Two-thirds of Minnesotans see more people struggling today than they did a year ago. Minnesotans also believe people are struggling because of circumstances beyond their control. Only 22 percent say it’s due to poor individual choices. In other words, the discussion about poverty that Minnesotans are having in their living rooms and kitchens has shifted. It is no longer about those “other people”; those “other people” are us.
Minnesotans are worried, but somewhat hopeful. More than 74 percent of Minnesotans say they are worried that their local economy may get worse in the coming year; however, almost 60 percent of Minnesotans feel optimistic that the national economy will turn around.
Minnesotans are also hopeful that they can address issues of people struggling in their community and are willing to roll up their sleeves to do something about it. Upwards of 80 percent are very optimistic that the number of people struggling locally could be reduced within their communities. Moreover, 80 percent also indicate that they are willing to volunteer for an organization in their community to help their neighbors who are struggling.
One of the significant findings in this survey is that even though times are tough, more than 55 percent of Minnesotans say they would be willing to pay $50 more in taxes if it went to local programs to help people struggling in their community.

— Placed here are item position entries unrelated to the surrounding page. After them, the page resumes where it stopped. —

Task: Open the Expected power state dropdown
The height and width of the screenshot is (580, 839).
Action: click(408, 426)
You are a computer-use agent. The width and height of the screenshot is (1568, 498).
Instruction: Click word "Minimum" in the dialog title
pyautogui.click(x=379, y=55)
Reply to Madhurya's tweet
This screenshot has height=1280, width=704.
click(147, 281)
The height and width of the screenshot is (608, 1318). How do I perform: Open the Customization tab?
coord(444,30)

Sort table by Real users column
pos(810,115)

According to the survey, “Minnesotans have clear priorities when it comes to what they say would make a difference in the lives of people who are struggling to make ends meet. A vast majority of the public (94%) says local elected officials have a great deal or some responsibility in keeping and attracting good-paying jobs. Eight-two percent say this should be a top or high priority. Three of four Minnesotans (76%) say that local elected officials should have some or a great deal of responsibility in making sure that there is a safety net for homeowners and renters so they do not lose their homes.”
More than 75 percent of Minnesotans state that they think about how well a candidate for office would help those struggling to make ends meet as they cast their ballot. Almost half of Minnesotans (47%) indicate that helping people to make end meet is a top priority.

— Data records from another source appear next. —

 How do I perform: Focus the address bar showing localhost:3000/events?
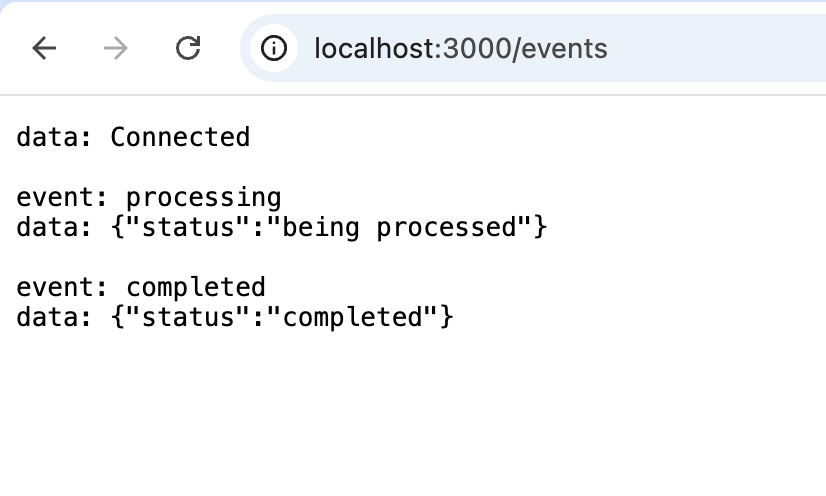[x=533, y=48]
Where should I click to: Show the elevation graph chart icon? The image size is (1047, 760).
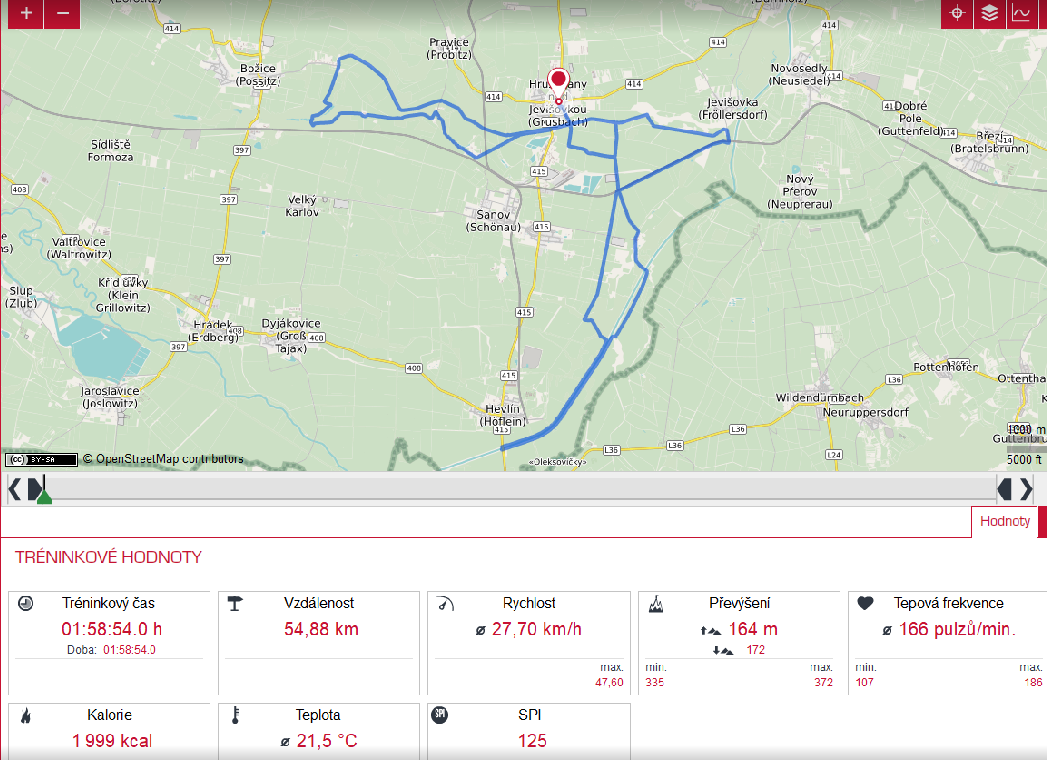1021,14
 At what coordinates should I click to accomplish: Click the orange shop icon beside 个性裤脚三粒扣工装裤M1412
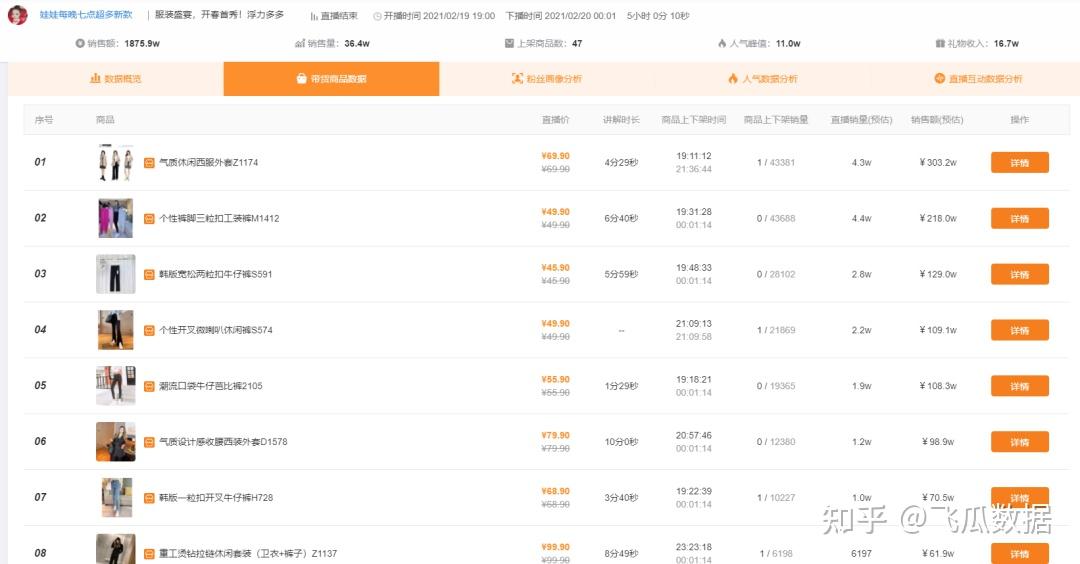(149, 218)
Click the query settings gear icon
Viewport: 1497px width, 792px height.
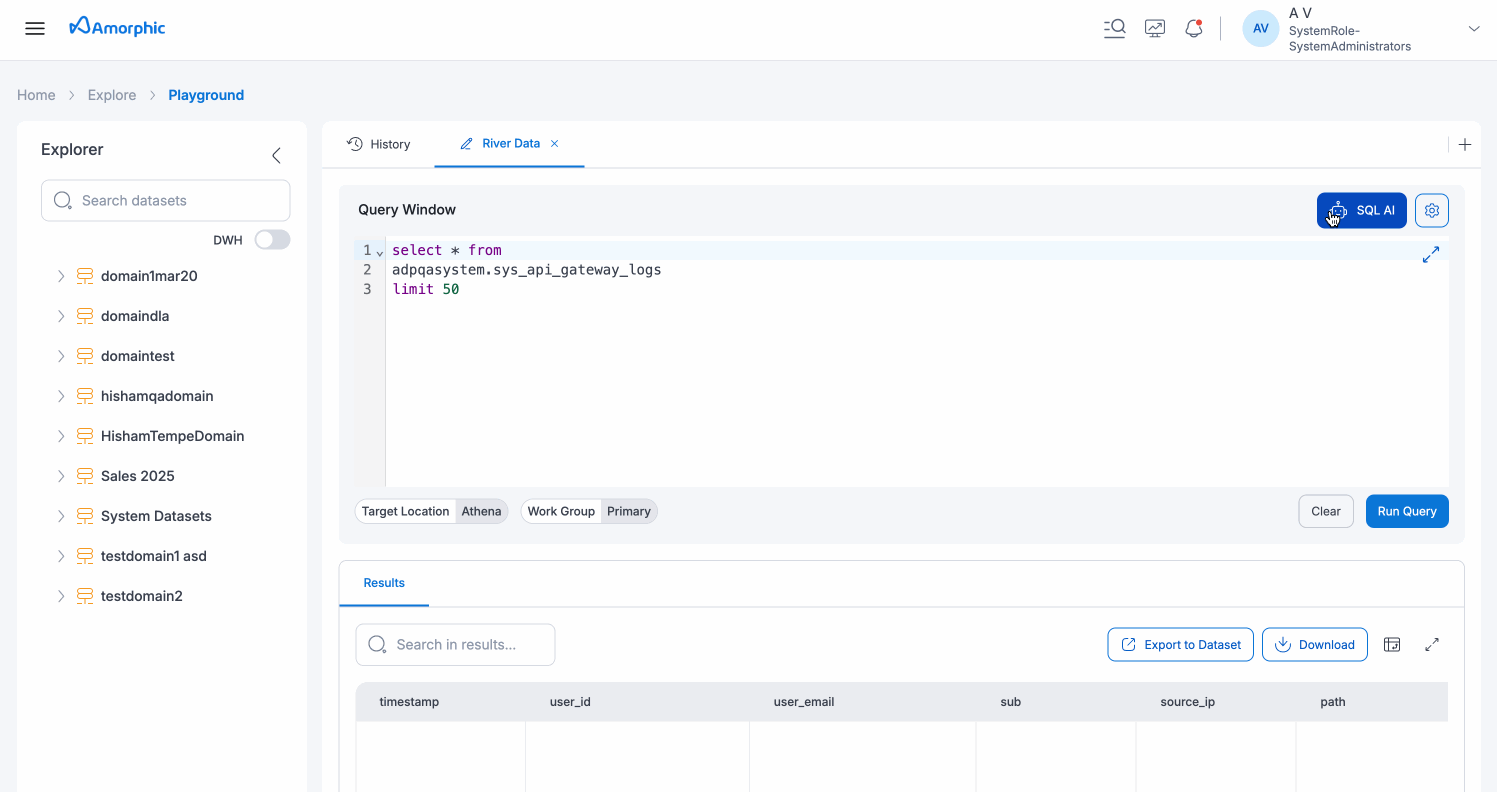(1431, 210)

Many of us are very grateful for the commitment and the dedication of all public officials, regardless of their political affiliation. We know that they are facing very difficult and challenging decisions.
Through hard work and sacrifice, Minnesota has ranked better than average on many indicators. Our quality of life has been better because we’ve lived by our values and have sought long-term solutions that ensure adequate investment in education, infrastructure, health, environment and community. While we have many issues, including health and social disparities, we have rarely sacrificed the underlying values that make Minnesota a great place to live and work.
With the Legislature currently back in session, grappling with a $1.2 billion deficit in this biennium (2010-11) and a projected $5.4 billion deficit for the next biennium (2012-13), there are no easy answers. I believe, as many Minnesotans do, that we need to move beyond the partisan deadlock and focus on innovative solutions. Sacrifices will have to come from all corners. Minnesotans have indicated that the primary goal must be not to harm the already fragile quality of life for working and low-income people who are struggling to make ends meet. It is important that our policy leaders really listen to what Minnesotans are saying and what Minnesotans expect from our elected officials as they deliberate on how to balance the state’s budget shortfalls.
Now, more than ever, we need to invest in Minnesota and its people.